Document segment:
════════════════════

Every spring an old friend collected dandelion greens for his grandmother. This was many years ago but I recall his grandmother calling the greens her spring tonic. “Grandmaw has to have her greens,” the friend used to say, “and they have to be picked when the plant is young.”

My friends dear old granny insisted on having dandelion greens in the spring and collecting of them was a ritual with near-religious overtones. While granny didn’t realize it, what she sought in the greens was probably a mega dose of vitamin A. In Stalking the Healthful Herbs, Euell Gibbons notes that the dandelion is the best-known source of vitamin A among the green vegetables. Another reference book on wild plants says dandelion greens are also high in vitamin C.

════════════════════

Work to complete:
A – Translate this sentence from the passage on dandelion greens into Spanish: "This was many years ago but I recall his grandmother calling the greens her spring tonic."
B – Answer these questions using the passage on dandelion greens:
(i) For whom did the old friend collect dandelion greens every spring?
(ii) According to Euell Gibbons, the dandelion is the best-known source of which vitamin among the green vegetables?
(iii) Which vitamin does another reference book on wild plants say the greens are also high in?
C – Carry on the passage on dandelion greens, beginning after its final sentence.

════════════════════

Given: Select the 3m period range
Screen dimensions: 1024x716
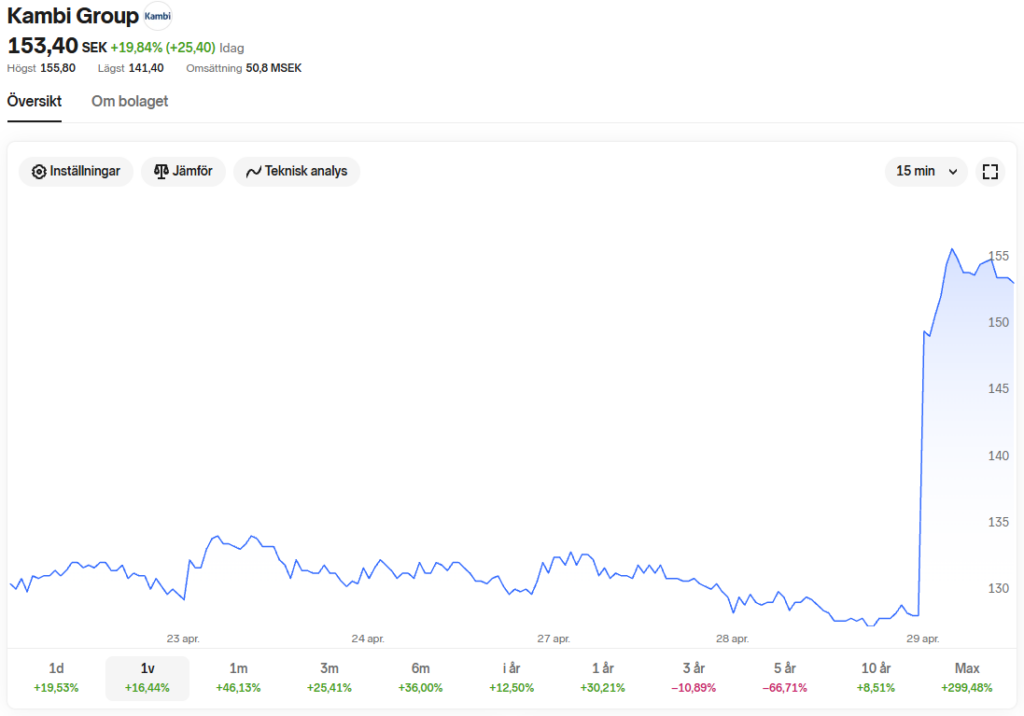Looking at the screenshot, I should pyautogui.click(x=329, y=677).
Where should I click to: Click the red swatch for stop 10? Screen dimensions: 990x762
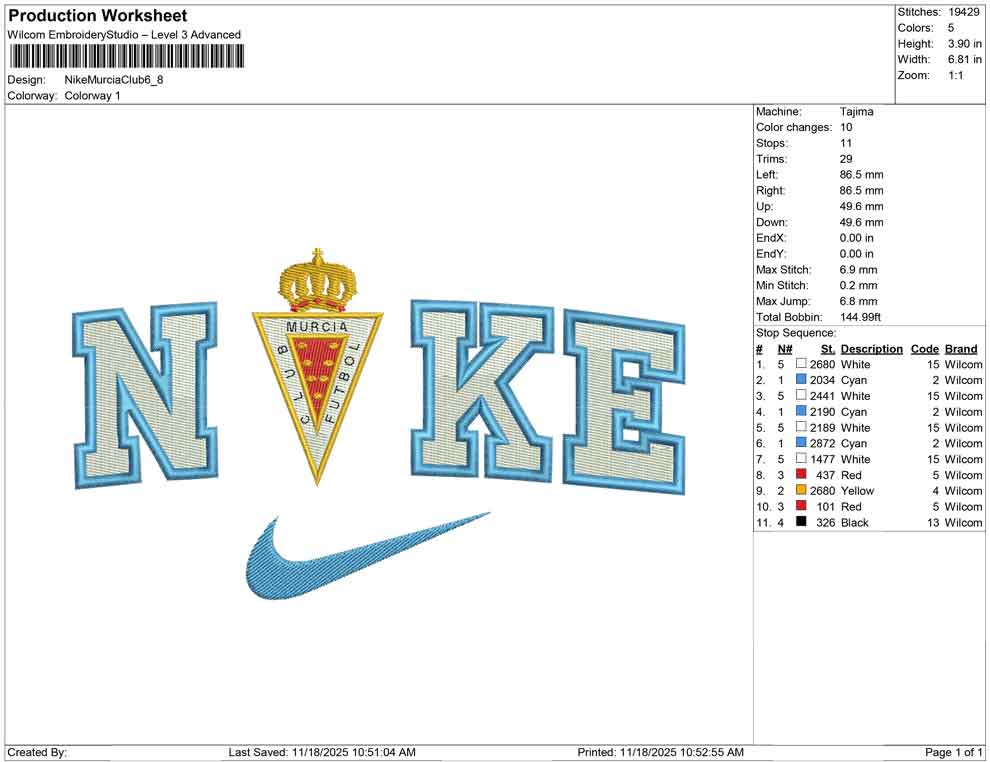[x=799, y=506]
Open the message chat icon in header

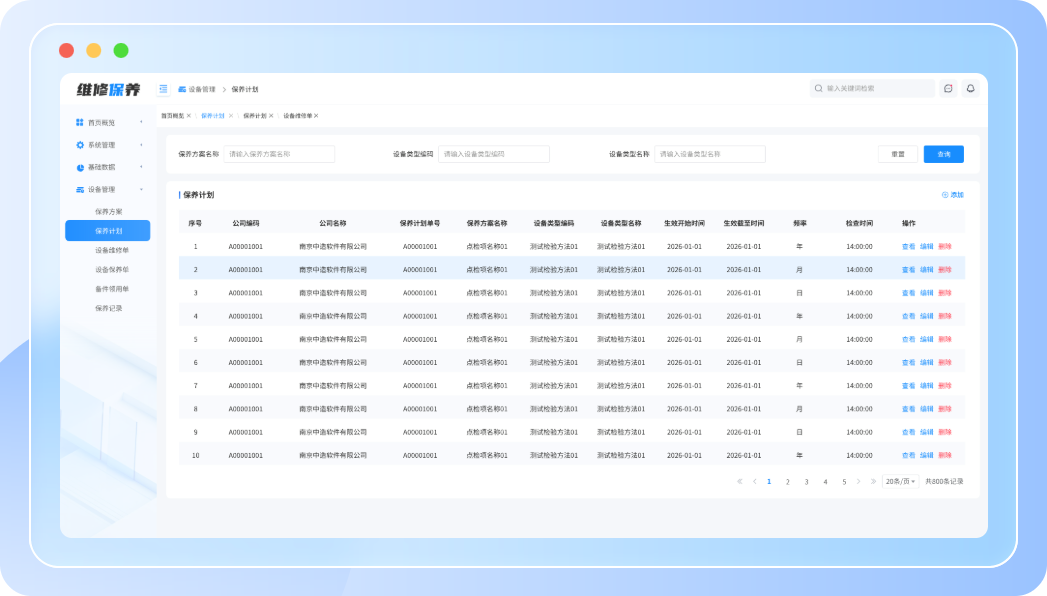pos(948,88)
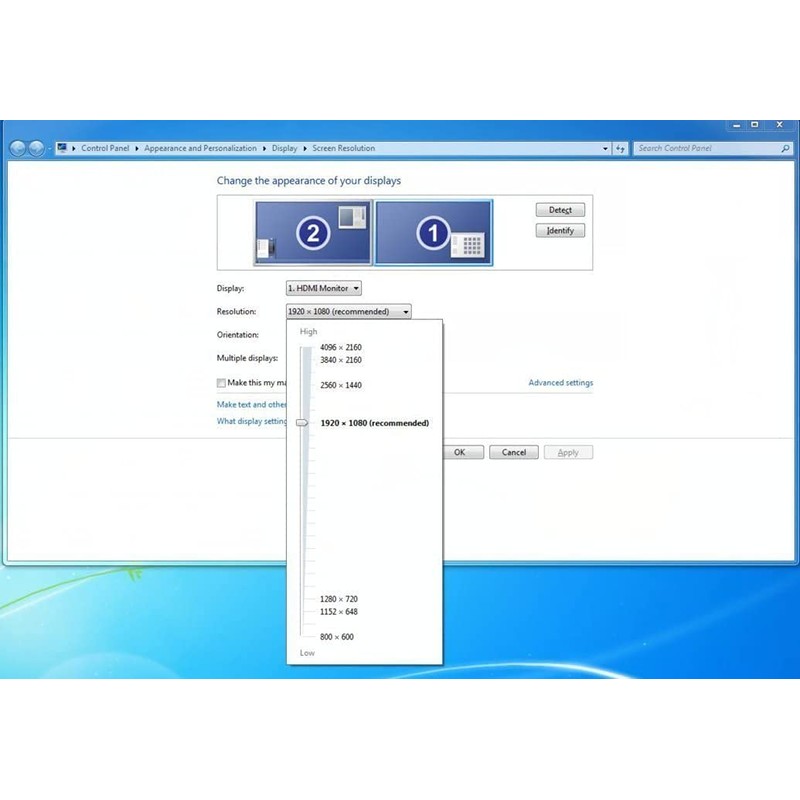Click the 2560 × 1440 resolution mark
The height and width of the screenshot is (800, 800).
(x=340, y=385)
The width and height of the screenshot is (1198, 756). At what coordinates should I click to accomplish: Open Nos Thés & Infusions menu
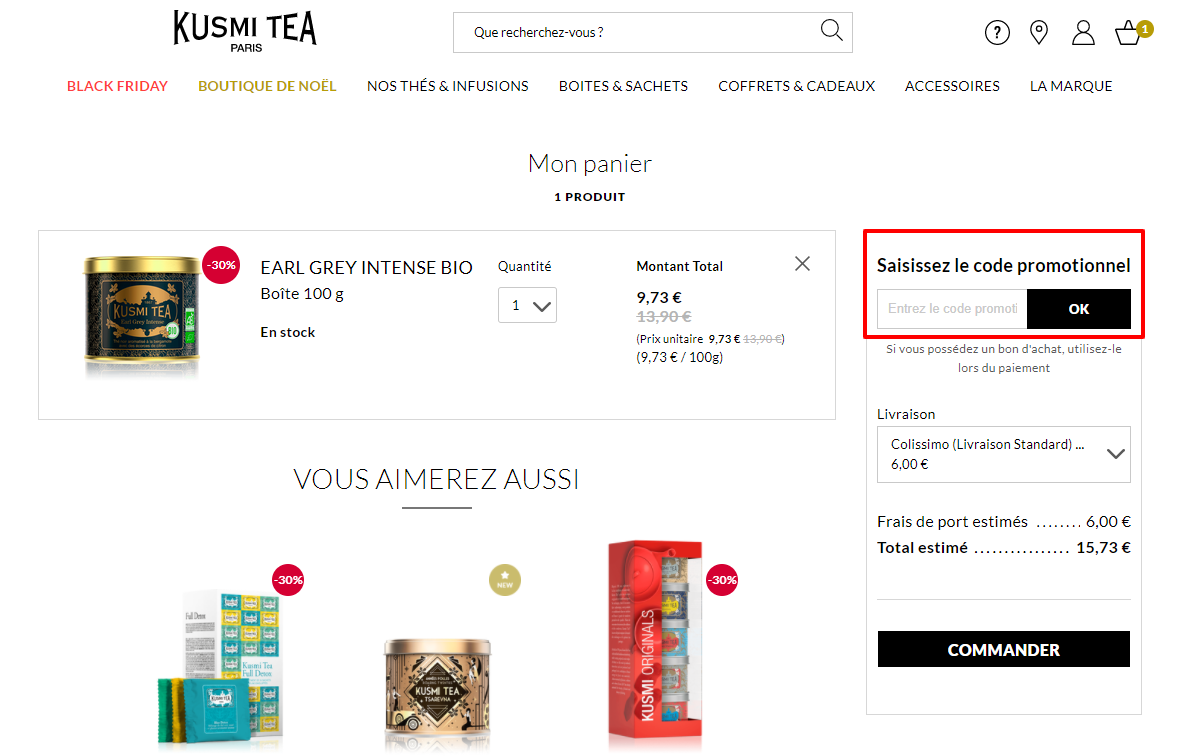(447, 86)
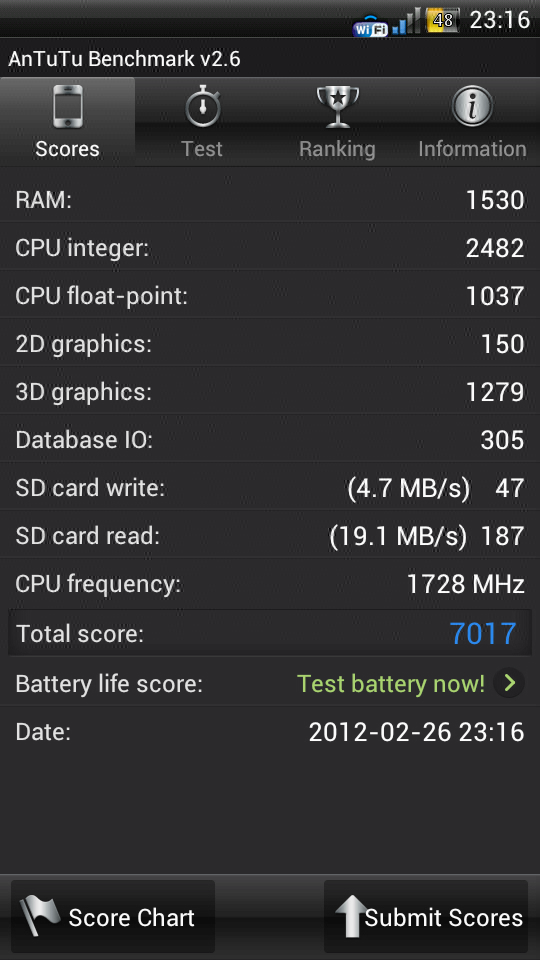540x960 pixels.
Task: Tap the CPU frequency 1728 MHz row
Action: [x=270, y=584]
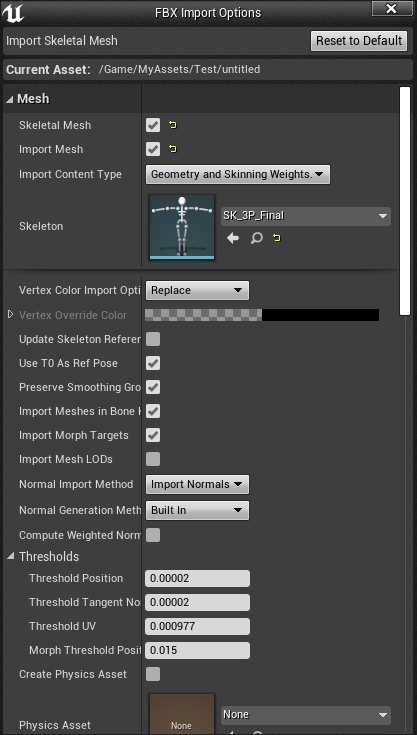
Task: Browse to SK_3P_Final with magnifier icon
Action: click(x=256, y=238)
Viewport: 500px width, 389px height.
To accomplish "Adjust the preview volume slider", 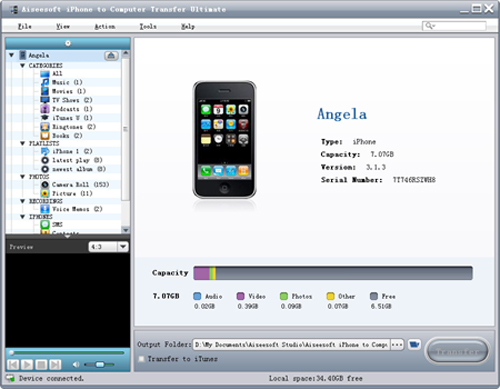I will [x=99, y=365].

════════════════════

Exercise results:
A – Esto fue hace muchos años, pero recuerdo que su abuela llamaba a las hojas su tónico de primavera.

B –
(i) His grandmother
(ii) Vitamin A
(iii) Vitamin C

C –
My friend’s grandmother knew little about vitamins but “folk instinct” told her that dandelions were a good cleanser and she ate them. Like other folks of her generation, granny occasionally looked to wild plants to “right the winter wrongs,” as they used to say. Relatively harmless greens such as those of the dandelion were often called upon to act as spring tonics and were probably more palatable than cod liver oil.

Nowadays we look with amusement on some of the beliefs and superstitions of past generations, especially those regarding medicinal plants. However, I know that at least one wild plant is good. Take the Teaberry, for example.  When we were kids we picked and ate these berries for their wintergreen flavor. The friend who collected dandelion greens also gathered Teaberry leaves for his grandmother. She dried the leaves and made a tea, which I once sampled.

When you hear about the wild plants natives and settlers used for food, teas, and medicine, it’s best to be skeptical and leave the sampling to more adventurous souls. There are various wild food guides that tell you this or that plant is safe, but I wouldn’t trust them. That being said, here are a few other wild tonics and teas my friend’s dandelion eating granny and people of my grandparent’s generation told me about. Keep in mind that the following is based on folklore, superstition, and hearsay, and are to be taken as such.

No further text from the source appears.